He's also credited with the current spelling of the name Jessica which is my favorite girl's name. A classic and elegant name that you can do a lot of different nicknames with.
Good work Shakespeare!
saint_of_thieves•
A podcast that I listen to, A Way With Words, often gets questions about slang terms. One of the things that comes up a lot is that they will cite the first use of the term \*in print\* but also stress that slang terms are often used for many years before appearing in print.
Then you have the idea, that others have suggested, that the print has to survive. So, a word may have been spoken in the early 1500s. Used in print in the mid 1500s. And then by the time Shakespeare used the word in his plays in the late 1500s, it was already being used by everyday people.
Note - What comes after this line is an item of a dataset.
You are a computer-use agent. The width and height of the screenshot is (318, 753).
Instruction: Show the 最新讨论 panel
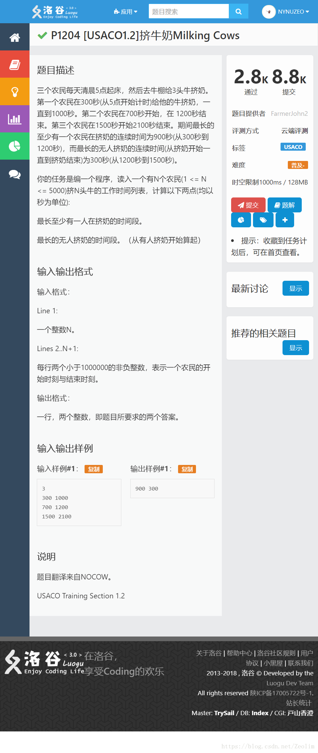pos(296,288)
But those printings from the mid-1500s haven't survived as long as his plays.
n00bdragon•
He didn't invent (most of) them. He might not even have been the first to write them down, but his works are the earliest uses of those words *that still survive*.
Euphoric-Policy-284•
He invented about 600 words, not including compound words. He is the father of modern English.
http://elizabethandrama.org/shakespeare-invented-words-project/
StupidLemonEater•
That's not really true. Shakespeare's plays are just the first known written use of those words. It's almost certain that most of them were in common use before he used them in his plays, or even that they were written down before in works that have since been lost.
After all, if he put words that he invented into his plays, how would the audience know what they mean?